The new cola beverages join a host of other clear products on the market: clear Ivory soap (it doesn't float) and clear Ivory dish-washing liquid; clear Palmolive dish-washing detergent; clear Softsoap skin cleanser; clear Caladryl calamine lotion (the old version was neon pink); clear deodorants (billed as not leaving a white residue on skin or clothing); clear Band-aids; clear Amoco gasoline (for a "cleaner" environment); and Glad Clear garbage bags (reportedly not a hit, because people don't really want to see their trash).

What's the message here?

Sidney Mintz, a professor of anthropology at Johns Hopkins University who has a professional interest in people's eating habits, suggests two factors are at work. One is the continuation of a normal human trait, the search for purity, "the real thing."

"A general marker of human progress is refinement," he said. "Refinement in food products is to extract the essence. The emphasis on purity has led to highly refined products" - white sugar, for instance. Extracting the color from colas makes them seem somehow purer and more refined.

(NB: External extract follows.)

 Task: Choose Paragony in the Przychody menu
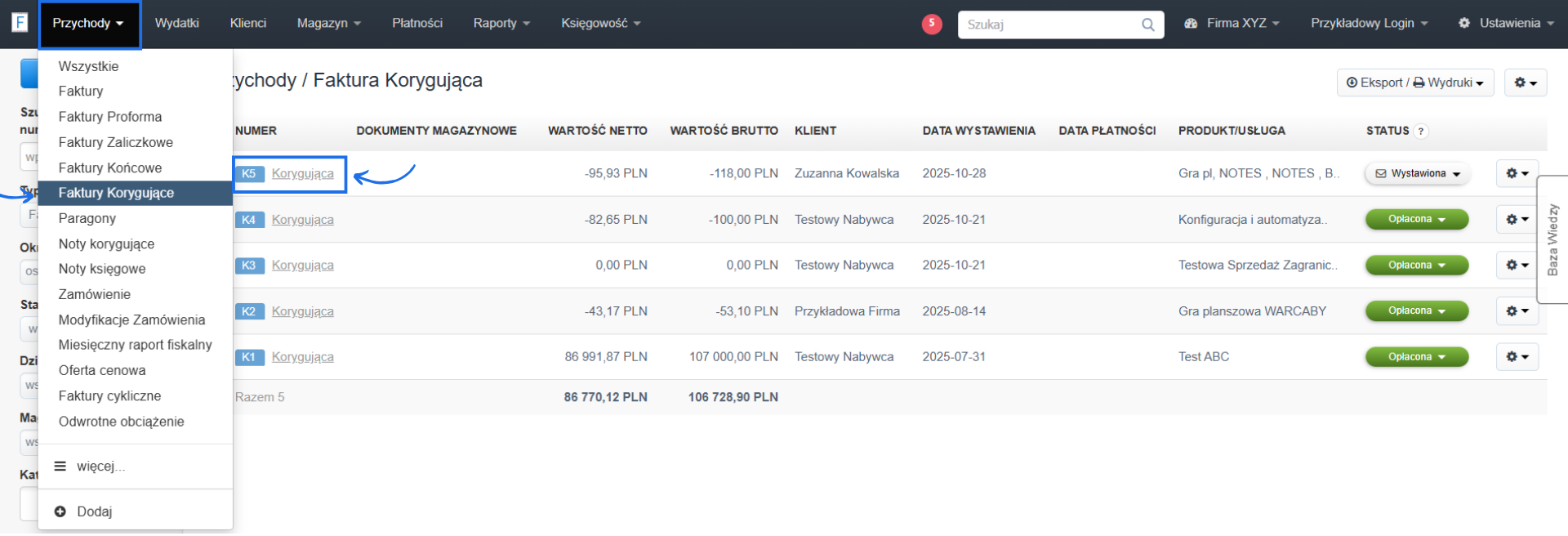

The second factor is commercial, as marketers respond to consumer concerns about their own health and the health of the environment. "As people have become fatter - and more concerned about it - advertisers have begun to emphasize clarity, purity, lightness," Mintz said. "Clear, pure, waterlike stuff" is a response to "people being scared of dying of too much cholesterol," he said.

"The trend in this society is toward variability and choice in the marketplace," said Manfred Kroger of Pennsylvania State University, a member of the Institute of Food Technologists' expert panel. "Anything that will take a little bite out of the competition. Companies are bending over backward to make new products - `clear' is just one of them." One thing is certain, he said: If one or two clear products arrive, many more are sure to follow. "If one does it, the others will follow suit. Soon the entire industry will do it."

And where the creators go, will consumers follow?

"We don't expect people who drink Coke Classic every day to switch to Tab Clear," said Donaldson of Coca-Cola. "But people who still drink a variety of soft drinks, who are still experimenting, those are the people we expect to try it."